Take A Bite Out Of Apple
Apple recently took another step toward its goal of total consumer-entertainment dominance when it struck deals to offer major Hollywood studio movies via its online iTunes Store at the same time those movies hit the video shelves at Blockbuster.
So now, millions of consumers with those now-famous white earplugs affixed to their heads, listening to the latest Jordin Sparks tune, will also be able to download American Gangster to their iPods at the same time the movie hits their mailboxes via Netflix.
Apparently, the studios no longer believe distribution via the Web or other alternative platforms at the same time those titles come out on DVD will hurt the multibillion-dollar DVD-rental business.
Of course, the Apple deal in itself is a lucrative one for the studios — they will reportedly get $16 per title from Apple, which will charge customers $14.99 for an iTunes movie purchase.
But if the studios are allowing Steve Jobs to offer movies day-and-date with the home-video industry via broadband, then it should be only a matter of time before they offer the same service to Steve Burke, James Dolan and other cable operators for their respective on-demand services.
The fact that it hasn’t happened yet is somewhat perplexing. The industry has been lobbying for a level playing field with home-video retailers for more than a decade. What better way to deliver the studios’ best and most popular titles to consumer homes than via a set-top box and remote control?
There’s no trekking down to the video store to return your Juno rental; no need to get up off your couch to drop the Cloverfield rental CD in the mailbox. Just push a button and the digitally enhanced — and, more commonly, high-definition — movie appears on your television set. And you don’t have to wait 30 minutes to an hour — the reported lag time for some consumers downloading a two-hour movie from iTunes— to download a movie.
Yet too many studios still believe that rolling out blockbuster movie titles to Comcast On Demand and Best Buy simultaneously will be the death knell for its lucrative $24.2 billion DVD business.

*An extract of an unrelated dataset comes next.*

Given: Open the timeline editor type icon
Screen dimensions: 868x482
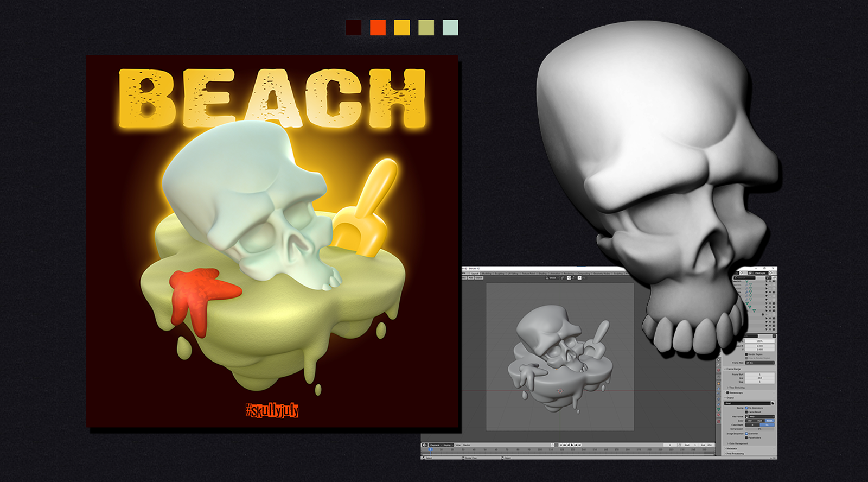Looking at the screenshot, I should click(425, 445).
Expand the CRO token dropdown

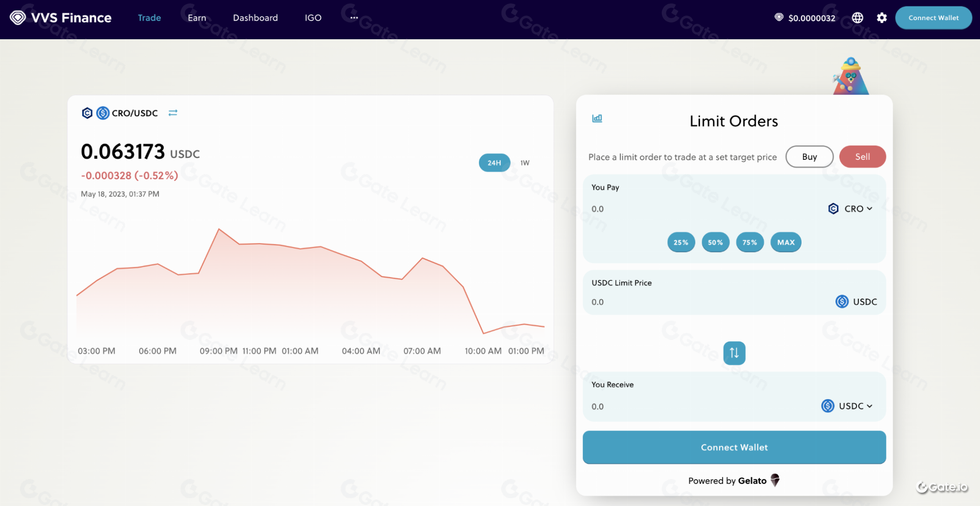pyautogui.click(x=851, y=209)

Indeed, VOD revenue is expected to reach $5 billion by 2012, nearly double the $2.6 billion generated in 2007, according to research group Informa Telecoms & Media. And positive day-and-date tests currently running in Comcast and Time Warner Cable markets may both encourage and frighten studios from moving more aggressively in the VOD market. Warner Bros. executives say many of its titles performed more than 40% above expectations in such tests.

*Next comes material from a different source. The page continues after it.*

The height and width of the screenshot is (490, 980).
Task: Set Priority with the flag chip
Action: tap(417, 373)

But Time Warner CEO Jeffrey Bewkes says the release of VOD day-and-date with home video is a very good thing for the studios. During the company’s first-quarter earnings call last month, Bewkes said the Time Warner-owned Warner Bros. studio generates higher margins with day-and-date VOD movie distribution — in the neighborhood of 60% to 70% — compared to margins for 20% to 30% for physical DVD rentals. "Very good for the film company," he said.
Up to now, Warner Bros. is the only studio that has embraced VOD’s potential for delivering significant revenue by offering movies at the same time as home video. The studio and its smaller sibling New Line Cinema will now offer all of its movie releases to VOD at the same time as it appears on DVD, according to Bewkes. This month, two Warner Bros. titles — One Missed Call ($26.9 million generated at the box office) and P.S. I Love You ($40 million), are running day-and-date on cable VOD systems.
With VOD now fully entrenched in the lexicon of most cable subscribers — Comcast said it has surpassed 7 billion on-demand views and 1 billion VOD hours watched since 2003 — it’s a matter of time before Paramount Pictures, Lionsgate, 20th Century Fox, Walt Disney Studios, Universal Studios Home Entertainment, Sony Pictures Entertainment, Image Entertainment and First Look Studios follow Warner Bros.’ lead and offer movies to VOD, simultaneously with home video.
And maybe slow down Apple’s roll toward home-entertainment hegemony.